By Eleonora Veninova in Skopje, Belgrade, Turin and Wiesbaden

The queues start outside Western embassies each morning in the Macedonian capital, Skopje; local people, desperate to visit relatives or meet business partners, seeking visas to the European Union.

But while they wait patiently in line to plead before consular officials, others are bypassing these official channels entirely and making their way to work illegally in the EU. As long as Balkan economies remain weak, incentives to enter the West by any means are strong, especially when many employers there are happy to risk tough penalties for taking on black-market labour.

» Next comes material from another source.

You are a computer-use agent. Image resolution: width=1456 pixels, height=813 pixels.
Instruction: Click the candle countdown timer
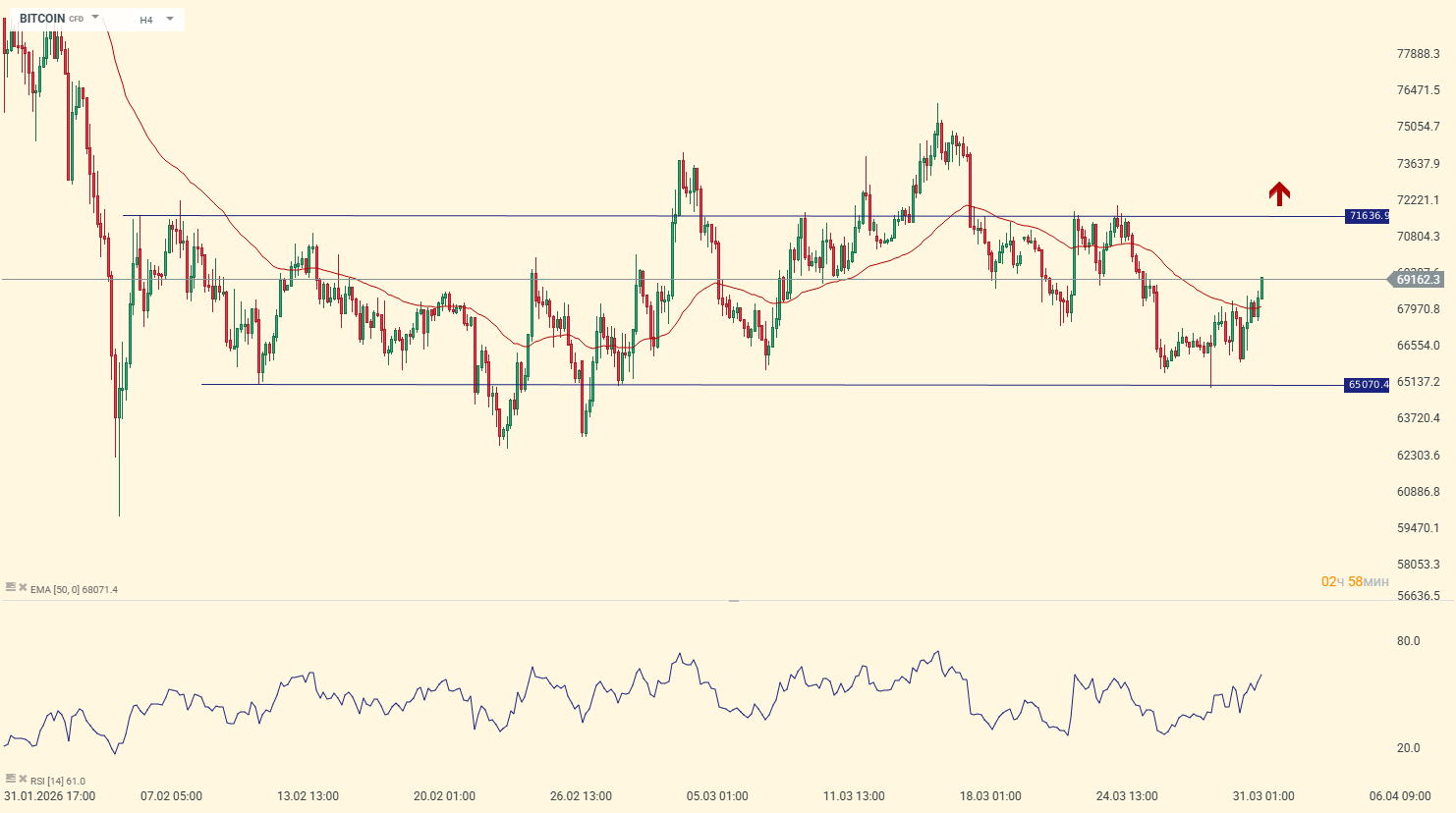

The persistence of the problem prompts many experts to question whether there is much point to the EU visa system, especially for the countries of the Western Balkans, whose citizens now form only a small proportion of illegal immigrants. This is partly thanks to progress made in those countries to improve border security – Macedonian police action, for example, meant 65 people-smugglers were jailed this year alone.

Such efforts were rewarded in September with a “visa facilitation” agreement, whose purpose is to ease European travel for Albanian, Bosnian, Macedonian, Montenegrin and Serbian nationals. But its provisions only go so far, and these countries are pressing for an even more liberal regime. Until this is granted, travel to the EU remains a trial for their citizens, with consequences for the region and Europe as a whole.

As Doris Pack, a member of the European Parliament and Balkan specialist, points out, “Almost 80 per cent of young citizens of Southeast Europe have never been in the EU, so how can they have a European vision?”